En este sistema de colegio electoral, en el cual el votante elige a representantes que en una convención reafirmarán si Obama o Romney ganaron en su estado (no importa por cuántos votos pues el ganador se lleva a todos los delegados de esa circunscripción), podría darse la situación del año 2000, cuando Al Gore obtuvo más votación a nivel nacional, pero George W. Bush se llevó la presidencia al ganar en estados de peso, incluyendo el de la famosa controversia que tuvo que ser resuelta por la Corte Suprema de Justicia del país: Florida. Otro caso interesante es el de Abraham Lincoln, quien en 1860 ganó con poco menos del 40% de los votos a nivel nacional, y su elección sublevó a los estados del sur contra el norte, originando la única guerra civil en la historia de Estados Unidos.

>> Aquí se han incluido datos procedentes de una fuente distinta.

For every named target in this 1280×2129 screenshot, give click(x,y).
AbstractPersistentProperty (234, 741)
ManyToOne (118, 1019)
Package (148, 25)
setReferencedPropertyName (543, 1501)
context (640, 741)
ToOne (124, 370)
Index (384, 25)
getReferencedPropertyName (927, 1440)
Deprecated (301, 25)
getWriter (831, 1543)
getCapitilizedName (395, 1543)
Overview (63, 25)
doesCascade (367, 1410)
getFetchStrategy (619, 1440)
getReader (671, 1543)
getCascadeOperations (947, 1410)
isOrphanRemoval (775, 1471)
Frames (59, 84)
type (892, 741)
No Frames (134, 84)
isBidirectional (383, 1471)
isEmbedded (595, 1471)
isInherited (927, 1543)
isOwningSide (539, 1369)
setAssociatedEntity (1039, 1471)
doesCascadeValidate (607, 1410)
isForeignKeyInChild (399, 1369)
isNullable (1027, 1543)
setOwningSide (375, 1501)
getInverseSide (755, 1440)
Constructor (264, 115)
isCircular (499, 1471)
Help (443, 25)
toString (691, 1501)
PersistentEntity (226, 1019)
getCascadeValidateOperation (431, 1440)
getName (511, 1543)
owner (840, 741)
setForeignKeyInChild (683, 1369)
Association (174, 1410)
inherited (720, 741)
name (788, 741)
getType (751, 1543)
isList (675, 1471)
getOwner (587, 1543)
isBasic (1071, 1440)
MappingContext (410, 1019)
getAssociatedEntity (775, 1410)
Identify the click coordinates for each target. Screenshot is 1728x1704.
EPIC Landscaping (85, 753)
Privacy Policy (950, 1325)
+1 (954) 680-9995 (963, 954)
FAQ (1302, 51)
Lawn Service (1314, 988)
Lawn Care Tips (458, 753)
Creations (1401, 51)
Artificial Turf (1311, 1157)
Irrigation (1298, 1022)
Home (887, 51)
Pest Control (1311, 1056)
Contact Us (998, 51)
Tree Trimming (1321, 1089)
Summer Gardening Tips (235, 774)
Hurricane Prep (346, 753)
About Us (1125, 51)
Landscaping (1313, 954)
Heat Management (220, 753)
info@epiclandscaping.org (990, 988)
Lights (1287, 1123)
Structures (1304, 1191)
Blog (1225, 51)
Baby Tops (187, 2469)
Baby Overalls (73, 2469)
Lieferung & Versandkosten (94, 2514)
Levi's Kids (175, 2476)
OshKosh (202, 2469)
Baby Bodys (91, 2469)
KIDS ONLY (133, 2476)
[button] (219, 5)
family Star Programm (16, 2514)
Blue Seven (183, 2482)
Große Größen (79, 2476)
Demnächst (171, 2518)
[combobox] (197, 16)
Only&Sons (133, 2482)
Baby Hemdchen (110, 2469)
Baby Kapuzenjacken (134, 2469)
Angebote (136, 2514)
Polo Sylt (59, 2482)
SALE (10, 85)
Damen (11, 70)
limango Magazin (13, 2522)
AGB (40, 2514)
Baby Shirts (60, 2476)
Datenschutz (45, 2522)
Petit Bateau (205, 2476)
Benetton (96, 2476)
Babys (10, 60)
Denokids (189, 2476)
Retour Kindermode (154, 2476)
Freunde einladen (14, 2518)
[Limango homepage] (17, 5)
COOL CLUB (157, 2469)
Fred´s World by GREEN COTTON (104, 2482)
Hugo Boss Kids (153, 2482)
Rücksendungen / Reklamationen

Romney y Obama se dedican en estos días a visitar e invertir en los llamados “swing states” (los que pueden girar a favor o en contra de ellos), que son 9, con el premio mayor en Florida, con sus 57 delegados, Ohio con 20 y Wisconsin con 10. Estos estados determinarán la elección con sistema político complejo que se deriva del balance conseguido por los seguidores de Alexander Hamilton, quienes creían que el poder central debía ser muy fuerte, vs. los de Thomas Jefferson, que avalaban un país descentralizado.